The Big Dries are here!
We are finally getting into productive dry fly fishing here on the Yakima River. The Skwala Stoneflies are making their debut in the warm temperatures, as are the big fish coming up to feed on the surface. After throwing clunky nymph setups all winter, tossing dry flies is a welcome break from staring down an orange indicator in the cold. The river is also in good shape right now, with fairly stable flows.
the dry fly fishing
The dry fly game seems to be starting between 1 and 4 p.m. depending on the air/water temperatures, cloud cover and the “W” word (wind). Our guide staff has been mainly fishing dries after lunch and even before we see any naturals in the air. We also haven’t been seeing many rises, but that hasn’t stopped fish from taking to a well-placed fly!
Look for places tight to the bank where the current slows and has deep enough water to hold fish. As insects float by these areas, fish will shoot out from cover and quickly take it as it comes into view. Fish are hanging on the upstream side of submerged boulders and logs. Bubble lines and back eddies will also hold fish looking to pick off insects stuck in the foam. These fish are pretty serious about taking dries right now and we’ve experienced some explosive, heart-stopping takes.
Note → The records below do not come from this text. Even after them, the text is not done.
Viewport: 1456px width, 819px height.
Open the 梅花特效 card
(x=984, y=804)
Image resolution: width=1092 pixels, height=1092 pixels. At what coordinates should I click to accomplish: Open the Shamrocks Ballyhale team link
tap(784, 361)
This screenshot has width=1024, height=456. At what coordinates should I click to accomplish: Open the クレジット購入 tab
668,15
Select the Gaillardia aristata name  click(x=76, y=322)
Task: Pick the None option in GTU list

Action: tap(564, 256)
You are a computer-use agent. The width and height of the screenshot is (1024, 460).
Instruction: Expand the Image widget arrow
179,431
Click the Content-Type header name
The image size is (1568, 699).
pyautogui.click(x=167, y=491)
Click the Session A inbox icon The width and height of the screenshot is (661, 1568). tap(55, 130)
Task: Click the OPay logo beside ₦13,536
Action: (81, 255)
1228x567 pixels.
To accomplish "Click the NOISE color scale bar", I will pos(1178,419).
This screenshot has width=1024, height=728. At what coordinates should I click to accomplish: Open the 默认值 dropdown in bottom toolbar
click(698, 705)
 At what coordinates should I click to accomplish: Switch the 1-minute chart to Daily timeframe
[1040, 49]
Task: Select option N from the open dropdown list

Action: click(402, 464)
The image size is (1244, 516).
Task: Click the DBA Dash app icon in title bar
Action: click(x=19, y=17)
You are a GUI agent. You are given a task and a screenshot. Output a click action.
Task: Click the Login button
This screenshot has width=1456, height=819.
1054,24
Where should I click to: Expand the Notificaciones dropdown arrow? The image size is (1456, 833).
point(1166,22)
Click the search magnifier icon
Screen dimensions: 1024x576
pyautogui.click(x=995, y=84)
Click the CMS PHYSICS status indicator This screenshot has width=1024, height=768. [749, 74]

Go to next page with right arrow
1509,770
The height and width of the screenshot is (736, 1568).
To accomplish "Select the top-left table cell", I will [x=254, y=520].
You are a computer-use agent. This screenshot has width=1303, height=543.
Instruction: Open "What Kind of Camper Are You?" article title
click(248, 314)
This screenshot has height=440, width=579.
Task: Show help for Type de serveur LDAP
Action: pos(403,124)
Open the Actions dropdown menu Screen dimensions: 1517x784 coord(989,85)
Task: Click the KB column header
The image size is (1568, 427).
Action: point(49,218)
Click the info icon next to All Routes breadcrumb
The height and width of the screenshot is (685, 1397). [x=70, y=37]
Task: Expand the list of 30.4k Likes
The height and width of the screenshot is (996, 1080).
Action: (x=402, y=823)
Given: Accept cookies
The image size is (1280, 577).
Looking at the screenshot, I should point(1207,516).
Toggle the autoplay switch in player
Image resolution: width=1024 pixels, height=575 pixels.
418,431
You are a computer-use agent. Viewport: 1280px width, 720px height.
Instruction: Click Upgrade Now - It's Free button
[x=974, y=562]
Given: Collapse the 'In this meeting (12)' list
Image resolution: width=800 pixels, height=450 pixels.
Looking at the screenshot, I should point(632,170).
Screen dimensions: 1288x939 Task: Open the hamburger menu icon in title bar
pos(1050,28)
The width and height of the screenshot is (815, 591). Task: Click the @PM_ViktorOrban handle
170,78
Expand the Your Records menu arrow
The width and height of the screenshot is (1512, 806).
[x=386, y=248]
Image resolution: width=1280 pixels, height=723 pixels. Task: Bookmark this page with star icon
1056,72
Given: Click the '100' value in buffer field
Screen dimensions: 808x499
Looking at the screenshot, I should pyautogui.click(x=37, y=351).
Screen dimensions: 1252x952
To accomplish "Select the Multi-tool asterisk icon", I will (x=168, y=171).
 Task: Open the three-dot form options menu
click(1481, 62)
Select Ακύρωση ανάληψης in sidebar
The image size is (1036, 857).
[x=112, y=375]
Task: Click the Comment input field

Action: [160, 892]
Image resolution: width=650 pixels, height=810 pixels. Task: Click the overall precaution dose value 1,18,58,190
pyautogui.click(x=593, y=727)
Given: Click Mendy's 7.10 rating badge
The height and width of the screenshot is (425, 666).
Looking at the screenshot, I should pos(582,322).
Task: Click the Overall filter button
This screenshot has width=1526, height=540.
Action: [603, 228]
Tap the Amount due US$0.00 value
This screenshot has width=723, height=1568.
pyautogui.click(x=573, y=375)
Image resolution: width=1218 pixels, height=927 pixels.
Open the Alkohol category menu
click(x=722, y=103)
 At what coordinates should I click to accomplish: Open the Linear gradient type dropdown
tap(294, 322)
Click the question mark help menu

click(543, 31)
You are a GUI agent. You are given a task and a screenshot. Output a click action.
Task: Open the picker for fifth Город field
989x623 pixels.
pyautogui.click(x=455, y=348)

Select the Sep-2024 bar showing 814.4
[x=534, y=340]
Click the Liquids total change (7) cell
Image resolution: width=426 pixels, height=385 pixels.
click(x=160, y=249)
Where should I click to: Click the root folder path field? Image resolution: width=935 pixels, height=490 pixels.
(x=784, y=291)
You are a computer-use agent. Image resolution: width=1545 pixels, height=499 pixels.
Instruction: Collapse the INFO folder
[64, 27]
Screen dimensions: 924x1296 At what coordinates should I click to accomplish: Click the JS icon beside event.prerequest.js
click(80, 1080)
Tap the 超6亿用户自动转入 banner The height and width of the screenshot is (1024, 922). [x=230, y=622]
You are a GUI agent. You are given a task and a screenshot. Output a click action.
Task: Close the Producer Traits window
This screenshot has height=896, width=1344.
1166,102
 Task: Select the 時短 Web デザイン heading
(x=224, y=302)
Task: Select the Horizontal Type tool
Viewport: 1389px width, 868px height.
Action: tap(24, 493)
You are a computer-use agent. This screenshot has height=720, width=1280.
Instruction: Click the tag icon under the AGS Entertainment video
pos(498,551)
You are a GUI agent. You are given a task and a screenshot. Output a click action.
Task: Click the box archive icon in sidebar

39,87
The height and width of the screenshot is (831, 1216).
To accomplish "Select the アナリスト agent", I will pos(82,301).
Be prepared for a hard fight and acrobatics as you work the fish to the boat!
All of our guides have our own favorite patterns to throw right now that imitate Skwalas. Those include:
Bulletheads (#8-12) in brown and olive. Smaller profiles are helping to trick wise fish.
Stimulators (#8-12) in olive and chartreuse. Fish single or as a trailer to a larger fly. Also w/ or w/o rubber legs for motion.
Chubby Chernobyls (#8-12) in olive and black. A great point fly when fishing two dries and a good dry-dropper fly for fishing a PT behind.
It’s best to come with a handful of different patterns to see what the fish are responding to on any given day. We should start to see this hatch peak in the next couple weeks. BWOs and March Browns are also starting to make an appearance, but it doesn’t seem that any fish are keying in on these insects yet.
When the water is cold in the mornings, our focus has been on fishing subsurface with our usual Yakima River fare. The water is a bit faster, deeper and dirtier than it was a couple weeks ago and fish are beginning to make their way towards summer holding areas. We are now fishing in places that were above water in mid-March!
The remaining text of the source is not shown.